The U.S. International Trade Commission (USITC) today released a public version of its confidential report on possible modifications to the Generalized System of Preferences (GSP).

The investigation, Advice Concerning Possible Modifications to the U.S. Generalized System of Preferences, 2009 Review of Additions and Removals, was requested by the U.S. Trade Representative (USTR).

As requested, the USITC, an independent, nonpartisan, factfinding federal agency, provided advice on the likely impact on competing U.S. industries, U.S. imports, and U.S. consumers of the addition of five HTS subheadings to the list of articles eligible for the GSP and the removal of two HTS subheadings from duty-free status for exports from India.

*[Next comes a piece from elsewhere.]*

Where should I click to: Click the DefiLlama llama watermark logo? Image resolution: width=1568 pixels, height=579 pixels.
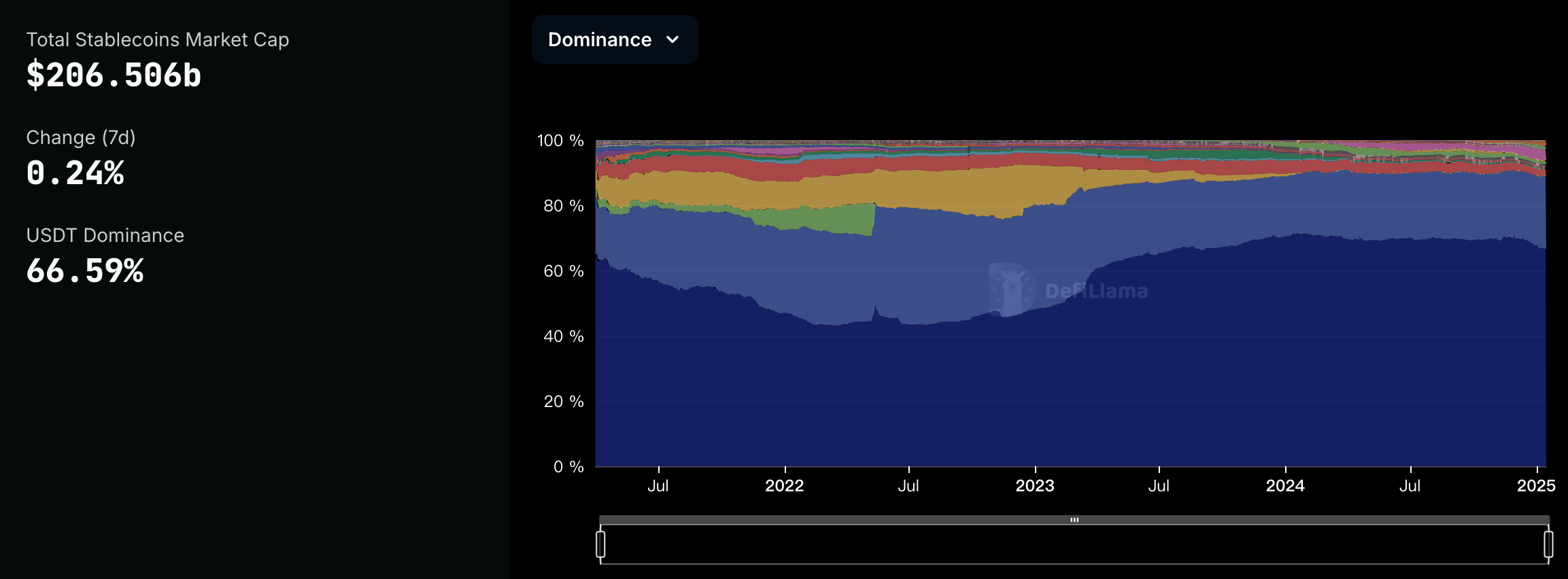pyautogui.click(x=1011, y=290)
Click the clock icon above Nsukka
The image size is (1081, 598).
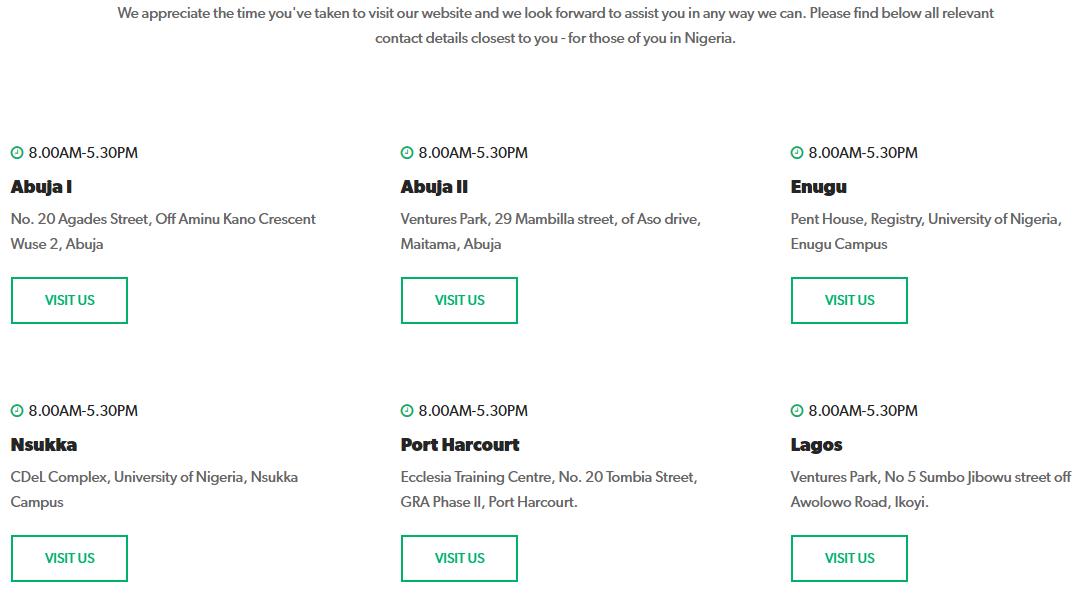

The HTS subheadings being considered for addition are: 0710.22.40 (beans, nesi, uncooked or cooked by steaming or boiling in water, frozen, reduced in size); 0710.90.91 (mixtures of vegetables, nesi, uncooked or cooked by steaming or boiling in water); 2905.17.00 (dodecan-l-ol (lauryl alcohol), hexadecan-l-ol (cetyl alcohol), and octadecan-l-ol (stearyl alcohol)); 3823.70.40 (industrial fatty alcohols, other than oleyl, derived from fatty substances of animal or vegetable origin); and 7614.10.10 (aluminum stranded wire, cables and the like w/steel core, not electrically insulated, not fitted with fittings and not made up into articles). The HTS subheadings being considered for removal are: 7113.19.14 (gold mixed link necklaces and neck chains) from India, and 7113.19.21 (gold rope necklaces and neck chains) also from India.

The USITC delivered its confidential report to the USTR on January 21, 2010.

Advice Concerning Possible Modifications to the U.S. Generalized System of Preferences, 2009 Review of Additions and Removals (Investigation No. 332-507, USITC publication 4126, February 2010) is available on the ITC Internet site at https://www.usitc.gov/publications/332/pub4126.pdf. A copy of the report may be requested by sending an email to pubrequest@usitc.gov, calling 202-205-2000, or writing the Office of the Secretary, U.S. International Trade Commission, 500 E Street SW, Washington, DC 20436. Requests may also be faxed to 202-205-2104.

USITC general factfinding investigations, such as this one, cover matters related to tariffs or trade and are generally conducted at the request of the U.S. Trade Representative, the House Committee on Ways and Means, or the Senate Committee on Finance. The resulting reports convey the Commission's objective findings and independent analyses on the subject investigated. The Commission makes no recommendations on policy or other matters in its general factfinding reports. Upon completion of each investigation, the USITC submits its finding and analyses to the requester. General factfinding investigation reports are subsequently released to the public, unless they are classified by the requester for national security reasons.